• The request
Copy out the passage of the ad discussion below, starting at "Edited 2006-09-19 05:17" and ending at "(kinda old computer).", and swap "shockwave" for "flash".

I believe that if the website which you are visiting has good content and you gain by reading an article, there is no harm in putting up with some ads as that will be enough incentive for the author of the article to write more such articles.

Take OSNews for instance, it plays an important role in facilitating people with similar tastes to come together to discuss about current news without being distracted with flames and spam. And when a site brings so much value, why not see a couple of ads on the site and help the site (and who ever is running it) to make some money?

I think the article in question is honestly written and Damn Small Linux is an excellent project.

Edited 2006-09-19 05:17

Reply Score: 1

RE: Why do people hate ads ?
by hobgoblin on Tue 19th Sep 2006 10:35 UTC in reply to "Why do people hate ads ?"
hobgoblin Member since:

i dont block all adds, just those shockwave ones that eat up all my resources and makes the act of changing tabs a pain (kinda old computer).

i do not have a problem with animated gifs, simple google ad links and similar.

Reply Score: 1

RE: Why do people hate ads ?
by Sparrowhawk on Tue 19th Sep 2006 10:45 UTC in reply to "Why do people hate ads ?"
Sparrowhawk Member since:

"I sometimes feel if there is not some hypocracy when people say they hate ads on websites. I mean do you close your eyes while drive your car when you see a billboard besides a highway ? No, you enjoy viewing the ad on the billboard and welcome it as a part of the scenery."

• Entries shown
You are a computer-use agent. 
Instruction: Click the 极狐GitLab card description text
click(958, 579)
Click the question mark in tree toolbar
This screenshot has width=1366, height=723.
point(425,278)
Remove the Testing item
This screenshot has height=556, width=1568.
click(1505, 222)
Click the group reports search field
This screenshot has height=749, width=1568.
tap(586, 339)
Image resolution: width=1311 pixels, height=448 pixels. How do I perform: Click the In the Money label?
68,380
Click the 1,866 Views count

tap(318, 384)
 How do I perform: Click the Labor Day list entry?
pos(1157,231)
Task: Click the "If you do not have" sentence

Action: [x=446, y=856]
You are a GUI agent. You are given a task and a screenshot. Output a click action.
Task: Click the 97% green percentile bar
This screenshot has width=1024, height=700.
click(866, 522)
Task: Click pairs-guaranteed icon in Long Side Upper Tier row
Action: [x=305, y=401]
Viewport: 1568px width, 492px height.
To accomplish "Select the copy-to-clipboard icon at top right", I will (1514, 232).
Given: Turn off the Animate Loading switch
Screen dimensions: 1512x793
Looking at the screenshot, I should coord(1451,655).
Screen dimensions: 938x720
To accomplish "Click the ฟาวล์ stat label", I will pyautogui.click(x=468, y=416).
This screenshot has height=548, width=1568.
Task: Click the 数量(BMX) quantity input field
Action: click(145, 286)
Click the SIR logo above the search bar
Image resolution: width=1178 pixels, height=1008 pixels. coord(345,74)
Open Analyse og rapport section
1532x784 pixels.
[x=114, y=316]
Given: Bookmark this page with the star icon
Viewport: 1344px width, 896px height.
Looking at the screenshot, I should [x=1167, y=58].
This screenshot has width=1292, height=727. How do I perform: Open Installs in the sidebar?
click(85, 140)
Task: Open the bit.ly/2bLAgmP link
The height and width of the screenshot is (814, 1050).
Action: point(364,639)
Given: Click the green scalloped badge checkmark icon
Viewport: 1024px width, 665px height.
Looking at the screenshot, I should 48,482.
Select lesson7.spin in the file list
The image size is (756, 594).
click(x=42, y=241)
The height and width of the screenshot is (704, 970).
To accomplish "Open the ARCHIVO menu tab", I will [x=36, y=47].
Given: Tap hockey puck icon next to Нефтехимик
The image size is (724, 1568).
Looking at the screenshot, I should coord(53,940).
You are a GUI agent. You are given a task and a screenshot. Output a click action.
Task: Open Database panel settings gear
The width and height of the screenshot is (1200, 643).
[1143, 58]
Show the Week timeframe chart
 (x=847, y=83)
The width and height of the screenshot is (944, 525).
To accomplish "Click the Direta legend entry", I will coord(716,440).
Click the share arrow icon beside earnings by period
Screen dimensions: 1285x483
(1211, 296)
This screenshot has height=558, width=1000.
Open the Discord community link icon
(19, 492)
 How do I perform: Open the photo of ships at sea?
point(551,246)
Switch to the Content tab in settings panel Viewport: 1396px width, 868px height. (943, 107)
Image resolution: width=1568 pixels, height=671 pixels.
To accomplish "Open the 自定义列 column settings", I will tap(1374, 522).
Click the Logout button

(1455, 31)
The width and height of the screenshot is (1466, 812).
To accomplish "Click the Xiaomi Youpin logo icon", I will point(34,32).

• Correct answer
Edited 2006-09-19 05:17

Reply Score: 1

RE: Why do people hate ads ?
by hobgoblin on Tue 19th Sep 2006 10:35 UTC in reply to "Why do people hate ads ?"
hobgoblin Member since:

i dont block all adds, just those flash ones that eat up all my resources and makes the act of changing tabs a pain (kinda old computer).